Only love can save them…

Wren O’Hara is waiting for the day she succumbs to mental illness like her mother. When she is attacked by a psychotic client at work, and saved by what must be an angel, she fears the time for insanity has come.

Little does she know, her savior is an immortal warrior druid named Riagan Tenman, and that he will challenge everything she ever thought she knew about reality.

Now Wren must decide if the fantasy unfolding before her is true, or if she has finally lost her mind.

Goodreads / Amazon / Barnes & Noble / iBooks / Kobo

Guest Post by Laire McKinney:

Best and Worst Things About Being a Writer, and Ten Things I Wish Every Aspiring Writer Knew

The best things about being a writer are seeing my name in print, fulfilling a childhood fantasy, and letting my mind run wild, knowing it will only make a story better.

The worst things about being a writer are the slow pace of publishing, the uncertainty of any outcome, and the at-times debilitating self-doubt.

Ten Things I Wish Every Aspiring Writer Knew:

1. Your first attempt at a novel will not likely be the one. (There are always exceptions, but I know several authors who did not snag the publishing contract until book #2…or #3…or #4…). As for me, I was offered a contract on the second full-length novel I wrote, but that was already two years into the writing experience. One year was spent writing the novel that will never been seen. The second year was writing the one that got published. It is not a quick-turnaround business so reevaluate if that’s what you seek.

2. Community matters. I am as introverted and socially-awkward as they come, but I do venture out to writers’ groups and conferences, and am active on online forums. Having a peer group is essential to survival. I use them to bounce off plot ideas, to beta read, to cheer me on when I’ve been given good news, to cheer me up when I’ve been given bad news.

3. And there is a lot of bad news, so thicken that skin. Rejections. Rejections. Rejections. Then if you do land the contract and sail your way (via tumultuous seas) to the published novel, then there are the reviews—hopefully good, sometimes bad, occasionally downright mean. Then, if you’re one of the few, you’ll sell a lot of copies and make a lot of money. Most of us are somewhere in the middle, and this can vary month to month. Sometimes you might very well find yourself at the bottom and that sucks but it’s reality.

4. Do not be competitive with your peers. My writer friends have been some of the most supportive and encouraging and non-competitive people I could hope to know. A perfect example: I was at a workshop and the speaker wanted those in attendance to create a story together. Her disclaimer: do not worry that someone will steal the idea you’ve thrown out. Even if they started with that idea, their story will be vastly different from yours. Not to say there isn’t plagiarism and piracy, but among the writers you choose to call friends, be supportive and encouraging. You’ll appreciate that when it’s reflected back to you.

**Exercise description**
Answer these questions from the book page:
1. What is the name of the immortal warrior druid who saves Wren O'Hara?
2. Which full-length novel earned the guest writer a publishing contract?
3. What did the workshop speaker want the people in attendance to do?
The lines that come next are taken from a different source.

**Dataset extract**
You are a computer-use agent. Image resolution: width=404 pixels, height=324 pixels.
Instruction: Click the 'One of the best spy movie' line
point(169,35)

**Task output**
1. Riagan Tenman.
2. The second full-length novel written.
3. Create a story together.